Refactoring¶
Let's import first the context for this chapter.
from context import *
Let's put ourselves in an scenario - that you've probably been in before. Imagine you are changing a large piece of legacy code that's not well structured, introducing many changes at once, trying to keep in your head all the bits and pieces that need to be modified to make it all work again. And suddenly, your officemate comes and ask you to go for coffee... and you've lost all track of what you had in your head and need to start again.
Instead of doing so, we could use a more robust approach to go from nasty ugly code to clean code in a safer way.
Refactoring¶
To refactor is to:
- Make a change to the design of some software
- Which improves the structure or readability
- But which leaves the actual behaviour of the program completely unchanged.
A word from the Master¶
Refactoring is a controlled technique for improving the design of an existing code base. Its essence is applying a series of small behavior-preserving transformations, each of which "too small to be worth doing". However the cumulative effect of each of these transformations is quite significant. By doing them in small steps you reduce the risk of introducing errors. You also avoid having the system broken while you are carrying out the restructuring - which allows you to gradually refactor a system over an extended period of time.
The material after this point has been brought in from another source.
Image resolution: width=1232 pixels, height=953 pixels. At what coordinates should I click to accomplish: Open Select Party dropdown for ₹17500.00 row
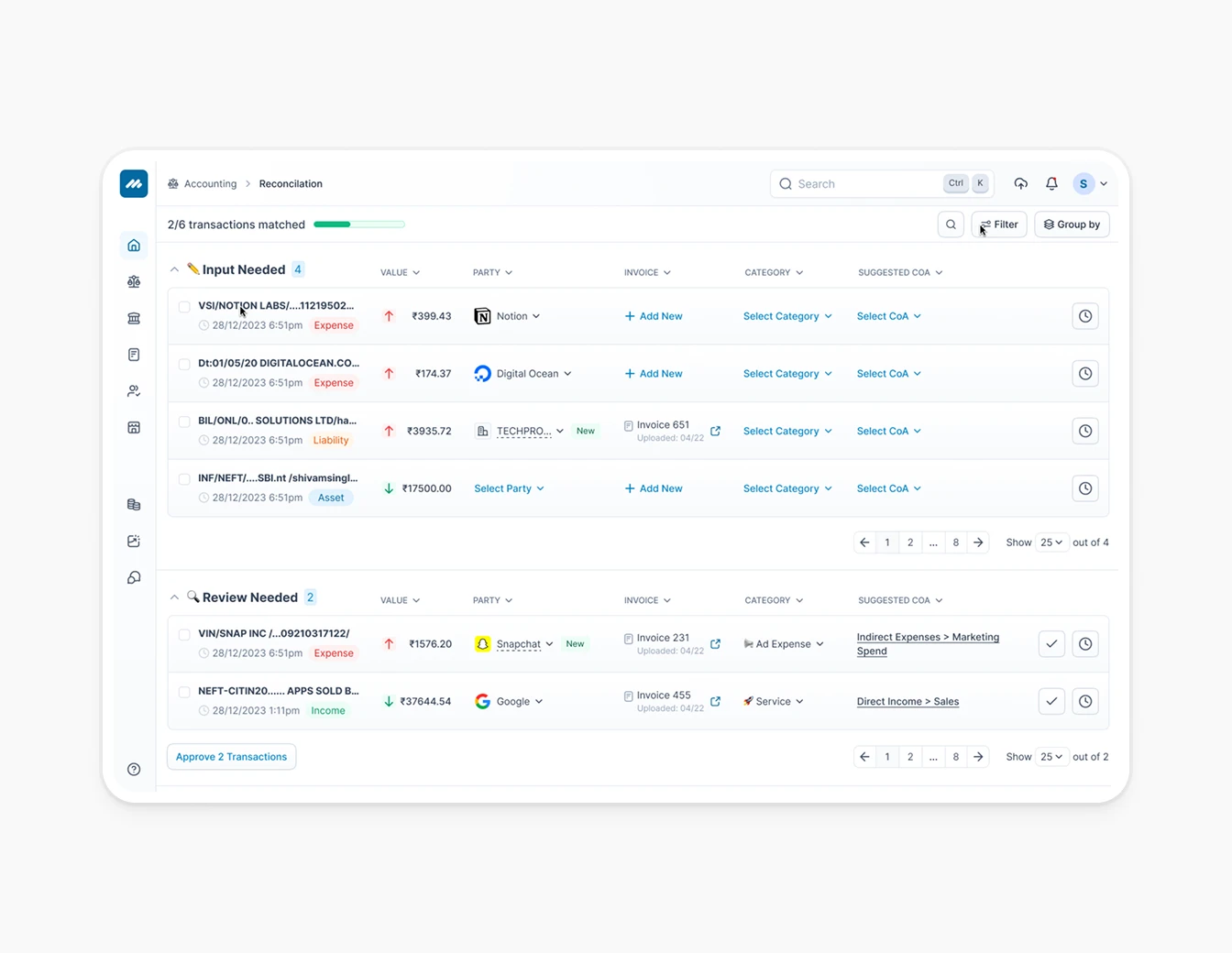[509, 488]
-- Martin Fowler Refactoring [UCL library].
List of known refactorings¶
The next few sections will present some known refactorings.
We'll show before and after code, present any new coding techniques needed to do the refactoring, and describe code smells: how you know you need to refactor.
Replace magic numbers with constants¶
Smell: Raw numbers appear in your code
Before:
data = [math.sin(x) for x in np.arange(0,3.141,3.141/100)]
result = [0]*100
for i in range(100):
for j in range(i+1, 100):
result[j] += data[i] * data[i-j] / 100
after:
resolution = 100
pi = 3.141
data = [math.sin(x) for x in np.arange(0, pi, pi/resolution)]
result = [0] * resolution
for i in range(resolution):
for j in range(i + 1, resolution):
result[j] += data[i] * data[i-j] / resolution
Replace repeated code with a function¶
Smell: Fragments of repeated code appear.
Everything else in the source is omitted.